Je regardai les quadriges qui à présent se maintenaient en place à grand peine. Cette longue attente, qui permettait certes l’inscription des paris, avait également pour résultat de mettre les nerfs des auriges à rude épreuve tandis que leurs bêtes s’excitaient et se cabraient. Je craignis même qu’un char ne se renversât dès le départ. Les chevaux blancs du cheik arabe, à l’évidence peu accoutumés à un départ brutal de masses, lançaient des ruades contre leur propre char, l’écume aux lèvres, tout en secouant la tête pour se libérer des rênes.
— Combien me donnerais-tu pour le quadrige blanc ? demandai-je au banquier.
— Si tu tiens absolument à m’offrir de l’argent, je prends personnellement le pari à sept contre un ! répondit-il sourire aux lèvres. Combien dois-je marquer ?
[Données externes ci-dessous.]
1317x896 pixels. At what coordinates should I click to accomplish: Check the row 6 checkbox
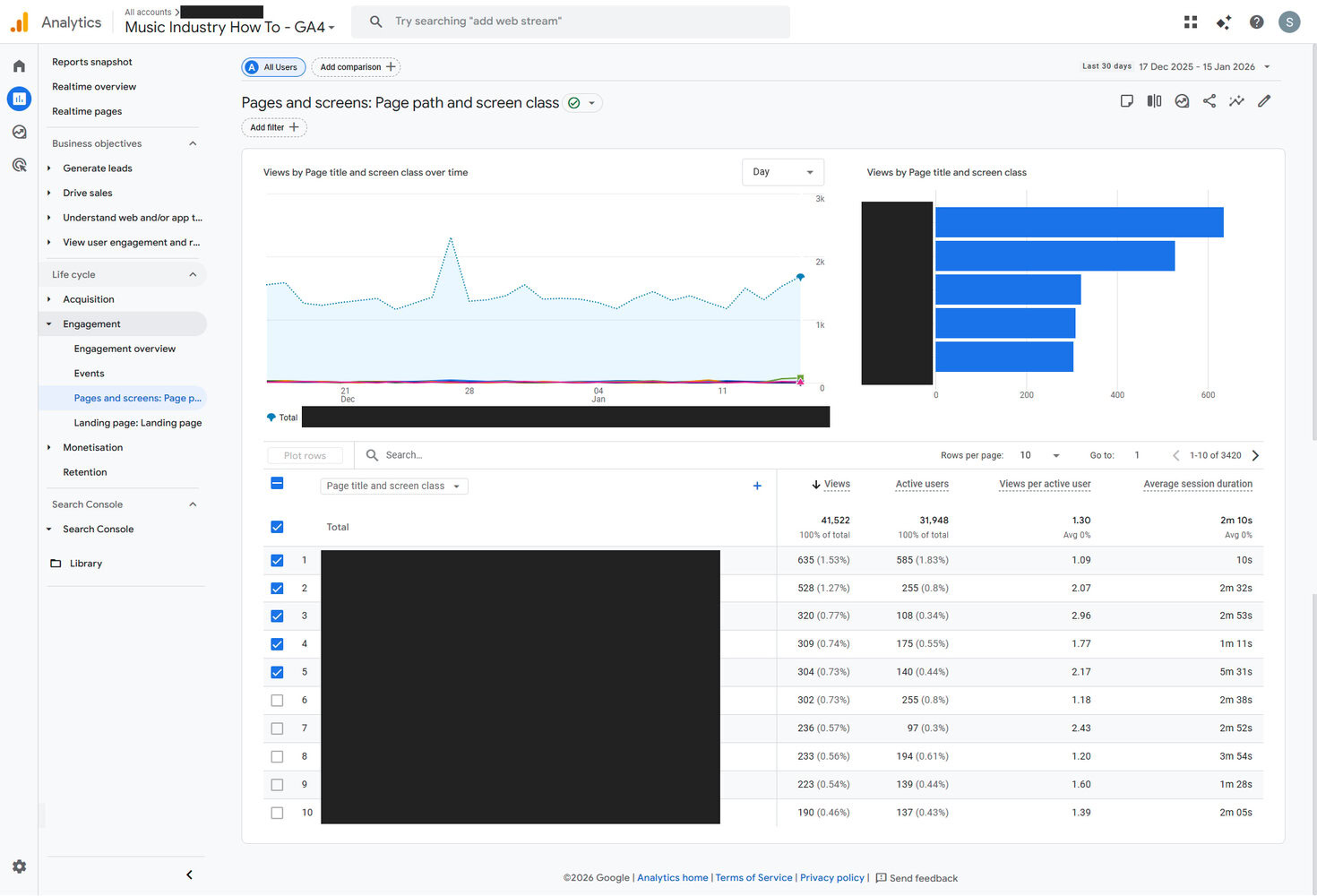pyautogui.click(x=277, y=701)
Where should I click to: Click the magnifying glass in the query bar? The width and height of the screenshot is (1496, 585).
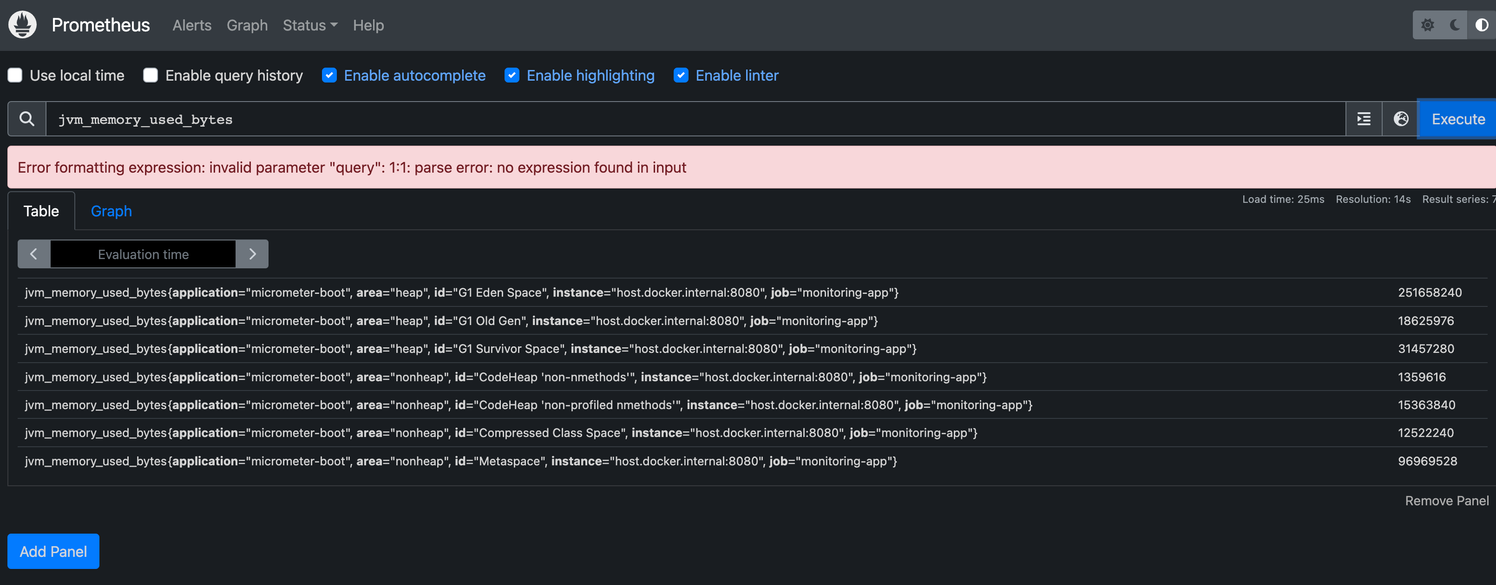tap(26, 118)
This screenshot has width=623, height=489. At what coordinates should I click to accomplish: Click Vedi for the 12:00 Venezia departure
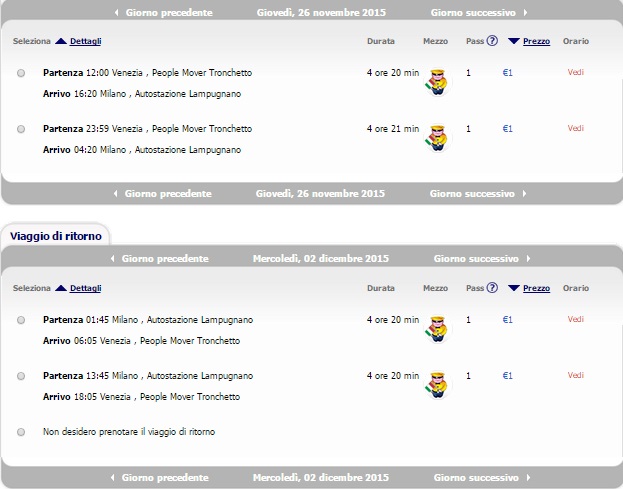click(575, 72)
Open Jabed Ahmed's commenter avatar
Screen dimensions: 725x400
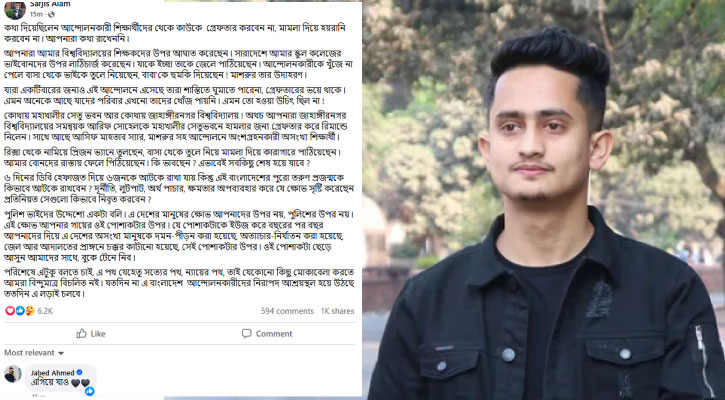[13, 374]
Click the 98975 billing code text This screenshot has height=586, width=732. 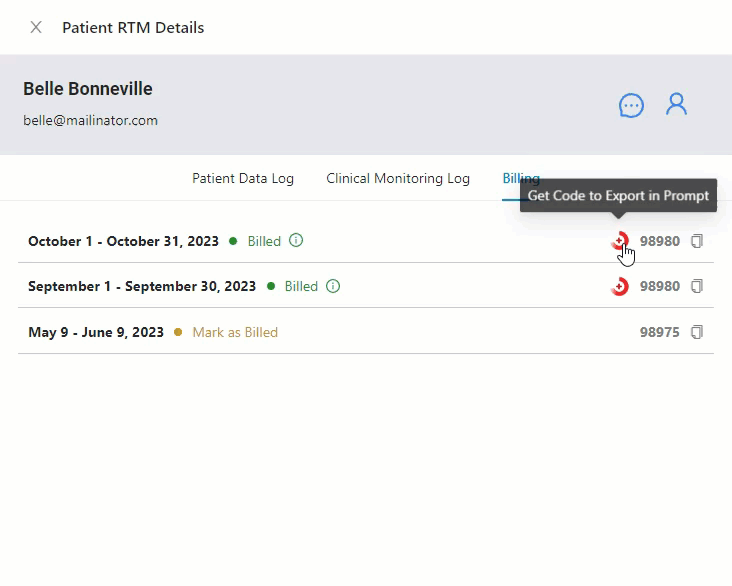click(659, 332)
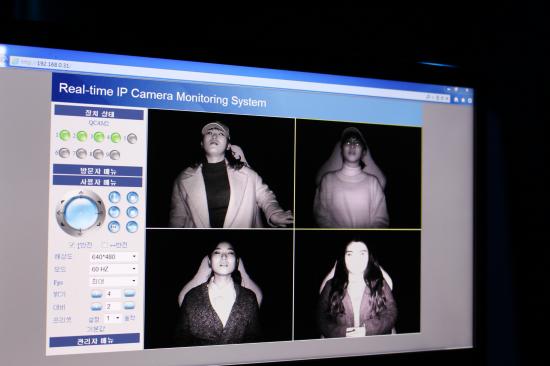Open the 관리자 메뉴 section
The width and height of the screenshot is (550, 366).
point(95,340)
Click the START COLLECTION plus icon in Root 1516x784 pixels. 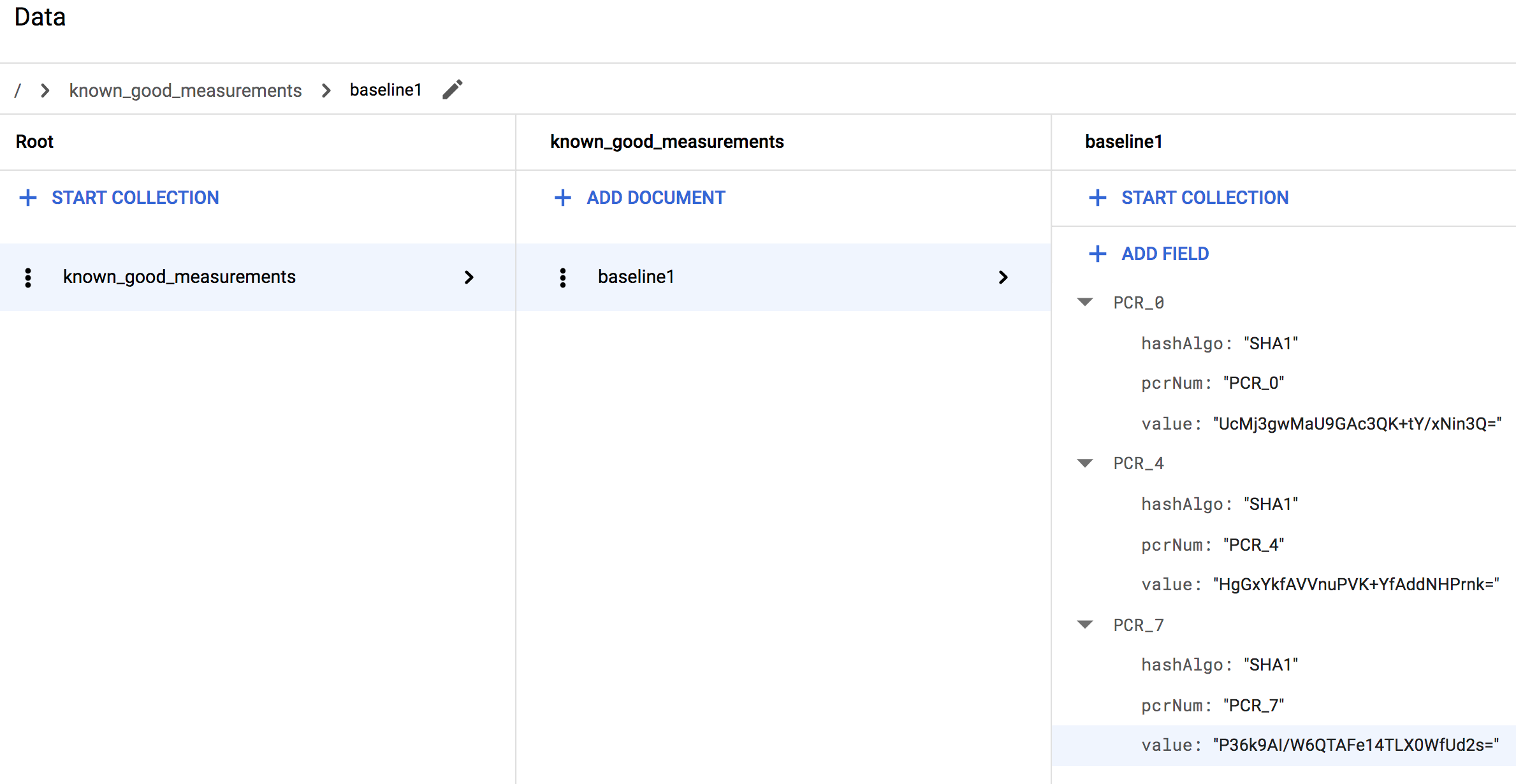pyautogui.click(x=30, y=198)
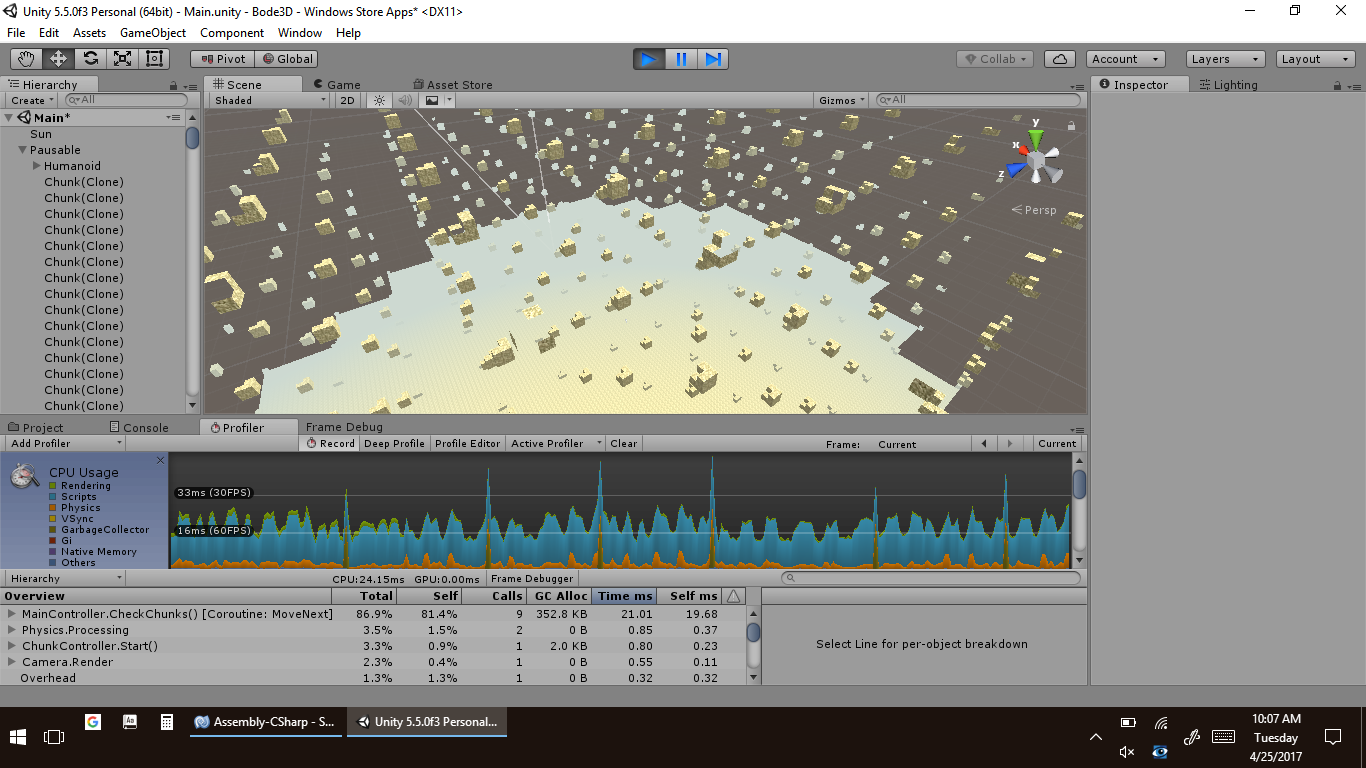Viewport: 1366px width, 768px height.
Task: Click the Scripts color legend swatch
Action: click(53, 497)
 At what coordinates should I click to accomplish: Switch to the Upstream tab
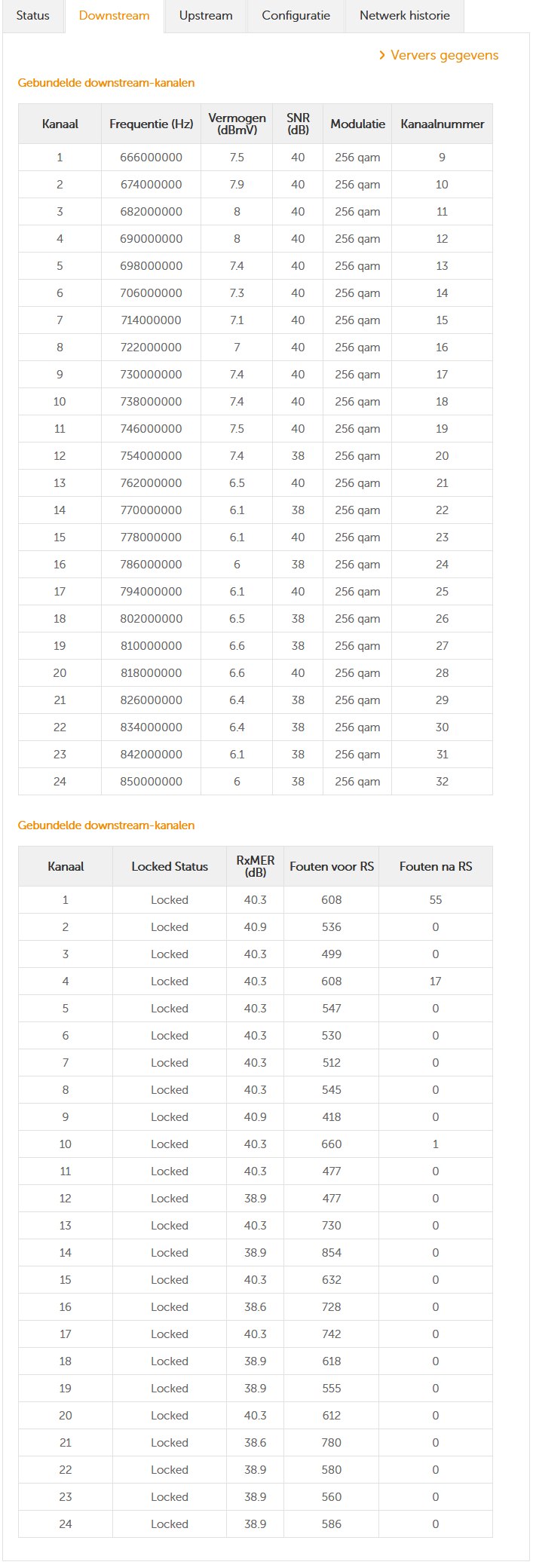(x=206, y=16)
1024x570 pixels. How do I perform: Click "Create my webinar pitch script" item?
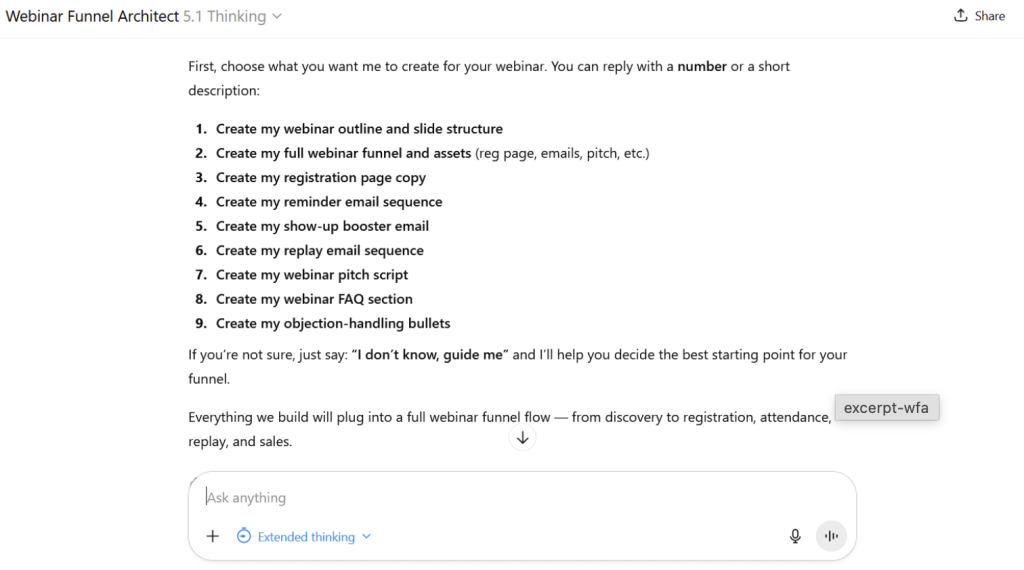(312, 275)
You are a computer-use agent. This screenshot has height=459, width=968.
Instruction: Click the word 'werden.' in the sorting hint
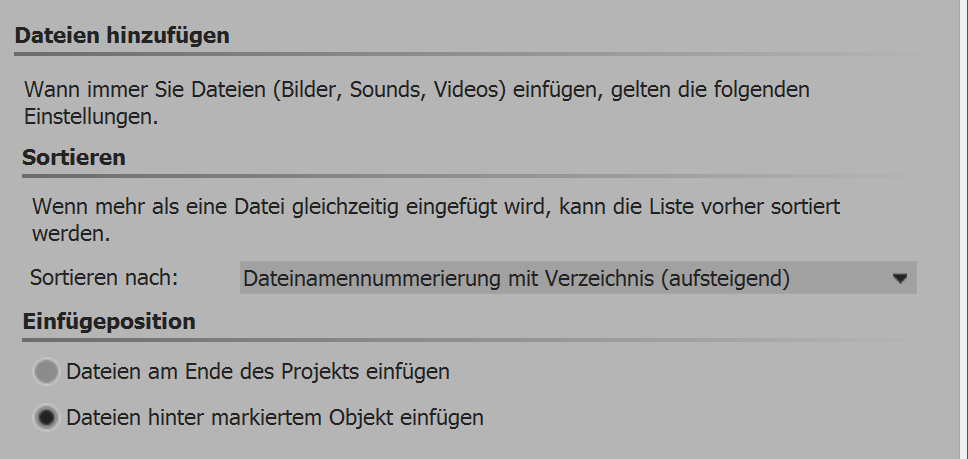coord(70,237)
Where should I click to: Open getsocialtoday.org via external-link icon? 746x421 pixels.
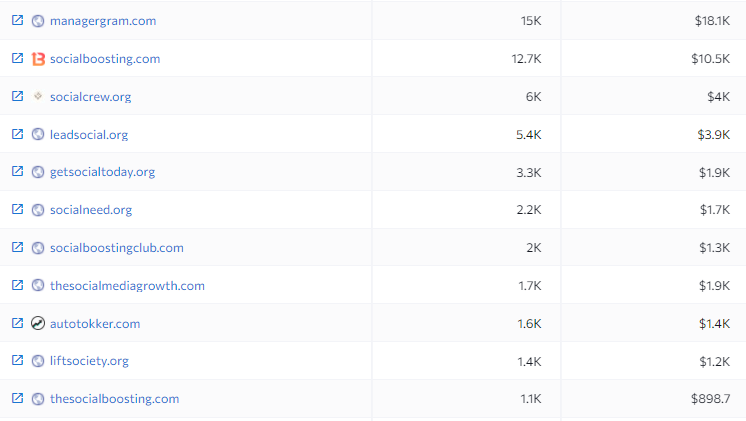[x=17, y=171]
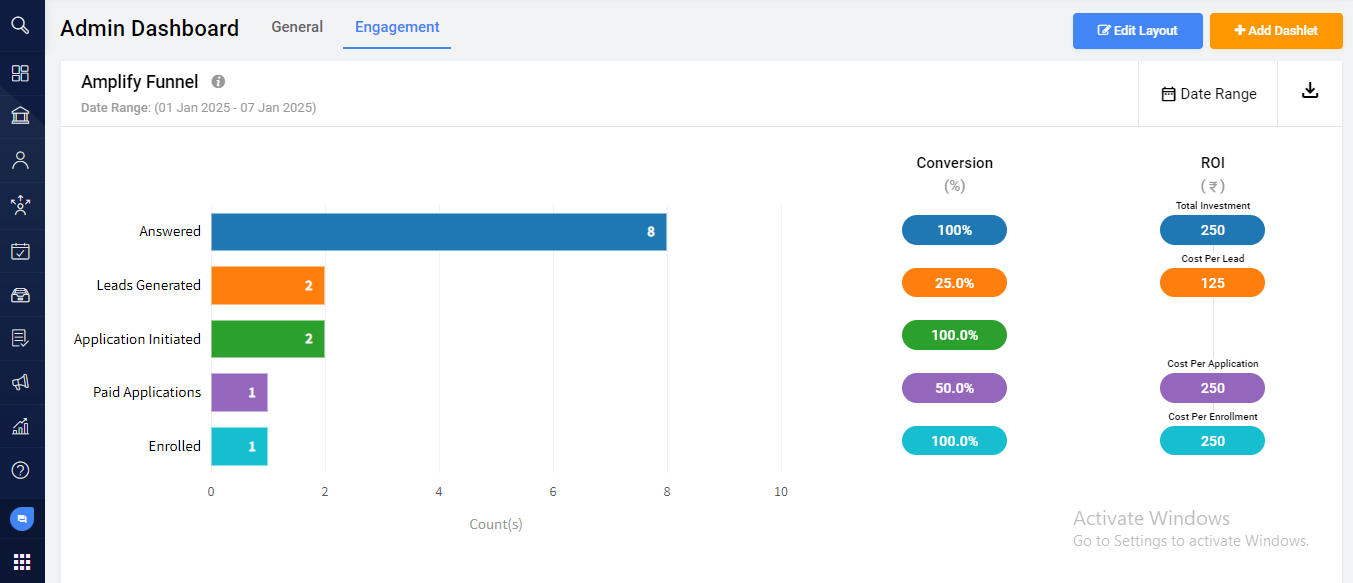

— Quarante monnaies d’or de Marcus pour le quadrige blanc à sept contre un ! décidai-je à l’ultime instant lorsque déjà Hérode levait la lance avec un emblème. Elle se ficha dans l’arène au moment-même où le banquier inscrivait mon pari.
Les auriges lancèrent un cri perçant et les attelages prirent le départ dans un vacarme assourdissant. Les cavaliers chevronnés tiraient de toutes leurs forces sur les rênes, le corps arc-bouté en arrière, afin de dominer leurs bêtes et de laisser les plus impétueux passer devant pour se rompre les os. Mais déjà nulle force humaine n’aurait pu retenir les chevaux emballés ! Deux chars démarrèrent au galop, leurs auriges inclinés vers l’avant pour fustiger à coups de fouet leurs bêtes et gagner ainsi quelque avance en essayant d’atteindre les premiers les bornes signalant la courbe ; ce n’était d’ailleurs qu’une tactique de sauvegarde, car les chars lancés derrière eux risquaient de les renverser.
Je me levai comme les autres, car jamais il ne m’avait été donné de voir au cirque départ aussi fulgurant. Au milieu de l’essaim d’attelages, celui du prince parvint à s’ouvrir un passage, son conducteur faisant claquer brutalement son fouet à droite et à gauche pour obliger les chevaux les plus proches à s’écarter. Je vis nettement que son fouet frappait en plein dans les yeux du cheval latéral du quadrige blanc et il me sembla même en entendre le choc. Le char de l’arabe heurta violemment le mur de soutènement et je me demande encore comment la roue ne se brisa point.